While the issue has been remediated, we feel strongly that it’s important we provide our clients with more information. We’re in both the people business and the software business, which means that maintaining trust with our clients and their candidates isn’t optional; it’s foundational. Below, we’ll walk through what the researchers found, what data was involved, and what we’ve done to remediate the issue.
What Happened
Using a legacy password, the researchers logged into a Paradox test account related to a single Paradox client instance. We’ve updated our password security standards since the account was created, but this test account’s password was never updated. Once logged into the test account, the researchers identified an API endpoint vulnerability that allowed them to access information related to chat interactions in the affected client instance. Unfortunately, none of our penetration tests previously identified the issue. The majority of the chat interaction records were not tied to a candidate in the system and did not include candidate personal information. However, to validate their findings, the researchers pulled down seven chat interaction records, five of which were for U.S.-based candidates that included names, email addresses, phone numbers and IP addresses. The other two chat interaction records did not include any candidate personal information.
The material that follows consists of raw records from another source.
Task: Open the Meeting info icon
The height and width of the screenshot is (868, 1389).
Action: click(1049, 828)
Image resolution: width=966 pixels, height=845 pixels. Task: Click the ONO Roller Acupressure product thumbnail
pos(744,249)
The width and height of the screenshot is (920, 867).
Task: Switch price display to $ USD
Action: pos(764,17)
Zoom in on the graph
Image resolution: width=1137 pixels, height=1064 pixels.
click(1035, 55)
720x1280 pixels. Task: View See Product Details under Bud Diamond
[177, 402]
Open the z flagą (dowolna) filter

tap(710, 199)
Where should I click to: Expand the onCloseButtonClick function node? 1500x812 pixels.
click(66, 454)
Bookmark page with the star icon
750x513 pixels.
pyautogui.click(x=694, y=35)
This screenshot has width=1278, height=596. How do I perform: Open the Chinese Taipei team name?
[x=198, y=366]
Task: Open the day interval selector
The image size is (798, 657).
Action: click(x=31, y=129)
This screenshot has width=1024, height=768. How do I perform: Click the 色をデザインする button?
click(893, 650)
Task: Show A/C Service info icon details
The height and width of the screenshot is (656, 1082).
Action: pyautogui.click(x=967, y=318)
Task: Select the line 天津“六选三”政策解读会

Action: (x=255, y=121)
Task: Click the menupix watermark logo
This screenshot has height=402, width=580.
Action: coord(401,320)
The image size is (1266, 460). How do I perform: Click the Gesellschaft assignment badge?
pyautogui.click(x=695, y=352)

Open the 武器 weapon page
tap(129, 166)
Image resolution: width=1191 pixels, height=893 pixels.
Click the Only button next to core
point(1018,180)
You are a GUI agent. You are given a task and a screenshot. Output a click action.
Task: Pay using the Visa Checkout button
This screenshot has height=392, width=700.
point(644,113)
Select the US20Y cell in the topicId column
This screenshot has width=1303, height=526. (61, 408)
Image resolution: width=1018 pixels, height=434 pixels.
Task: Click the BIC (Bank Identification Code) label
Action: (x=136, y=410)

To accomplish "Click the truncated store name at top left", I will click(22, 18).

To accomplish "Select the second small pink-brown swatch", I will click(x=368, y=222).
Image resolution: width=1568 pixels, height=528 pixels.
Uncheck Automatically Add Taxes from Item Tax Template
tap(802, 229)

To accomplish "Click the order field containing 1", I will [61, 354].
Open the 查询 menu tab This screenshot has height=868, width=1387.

Again, once we learned of this issue, the test account credentials were immediately revoked and an endpoint patch was deployed, resolving the issue within a few hours.
What Did Not Happen
First and foremost, we want to emphasize that this incident impacted one Paradox client instance. We have been in frequent communication with the affected organization, and our other client instances were not impacted. Second, we are confident that, based on our records, this test account was not accessed by any third party other than the security researchers. It had not been logged into since 2019 and frankly, should have been decommissioned. Lastly, no sensitive personal information, such as Social Security numbers, was exposed. Those data fields remained protected in the system. We want to be very clear that while the researchers may have briefly had access to the system containing all chat interactions (NOT job applications), they only viewed and downloaded five chats in total that had candidate information within. Again, at no point was any data leaked online or made public.
Going Forward
Both the legacy password and the API endpoint vulnerability have been addressed. Additionally, we are launching several new security initiatives including providing an easy way to contact our security team (security@paradox.ai) on our website and a bug bounty program. We take responsibility for this issue. Full stop. Our clients and their candidates place their trust in us, and we are committed to maintaining that trust. We also want to thank the researchers for responsibly disclosing the issue, which allowed us to fix it quickly.